We will continue fostering positive relationships with existing clients and working with new clients where the opportunities arise but our goal is not to be the biggest, taking on hundreds of projects, rather it is to do what we do to the absolute highest standard.

We will continue to offer the supporting services outside of core demolition to make the process for our clients easier, smoother and more efficient but we have no ambitions to expand beyond those services such as remediation, ground-works, enabling and so on to become a jack of all trades.

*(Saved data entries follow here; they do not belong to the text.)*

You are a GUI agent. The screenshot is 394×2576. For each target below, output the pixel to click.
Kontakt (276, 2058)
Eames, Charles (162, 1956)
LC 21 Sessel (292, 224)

The future for Rye is in focused excellence.

Local Labour Team at Work

What do you think it going to be hot in the world of demolition over the coming couple of years?

Very simply, two things – environment and talent.

The recognition of the need to reduce the environmental impact made by companies across industries has only increased in recent months and years – this will not subside.

Legislation has always been tightening around matters such as vehicle emissions and, in a more niche context, June 2021 saw the introduction of new public procurement rules, requiring carbon audits and reduction plans for all public sector contracts over £5m. This threshold will only come down, as will the requirement to move beyond public sector contracts.

Expect to see the pressure from private sector contracts increase, not only through legislative requirements, but also the increasing focus that developers are placing on their social impact.

We are well placed to address this changing landscape and the industry as a whole needs to respond too.

The second matter of talent is increasingly challenging too. Following Brexit and throughout Covid, many European workers returned to their native countries, resulting in a reduced pool of talent. Job vacancies are at their highest levels for a long time, which creates a great opportunity for those who are out of work, but a challenge for many organisations seeking to find ready made talent.

As a company we have always been eager to develop existing staff and bring in new trainees and apprentices. This is going to be more important over the coming years as fewer young people are entering the industry.

We are keen to continue our recruitment of trainees and also to reach out to untapped talent pools like the forces. We have already recruited members of the military and they bring amazing talent and mindsets that are well suited. Any contractor ignoring this area is missing out and it means that so much experience is not wasted.

We need to be creative about bringing talent into the industry, as it isn’t a career that people tend to grow up thinking about.

Tell us a bit about Simon, the man away from work?

Away from work? What’s that?!

I am only joking of course, my time away is really important, as the working week is so intense with so many moving parts.

I enjoy cooking and spending time with my grand children. With family spread around the country I spend time going around visiting them and very often my youngest daughter who lives in Chester comes to stay so we have great days out doing all the things that teenagers do.

The BBQ gets used a great deal over the summer and I love nothing more than having friends and family over, serving some food and supping a Corona in the sun!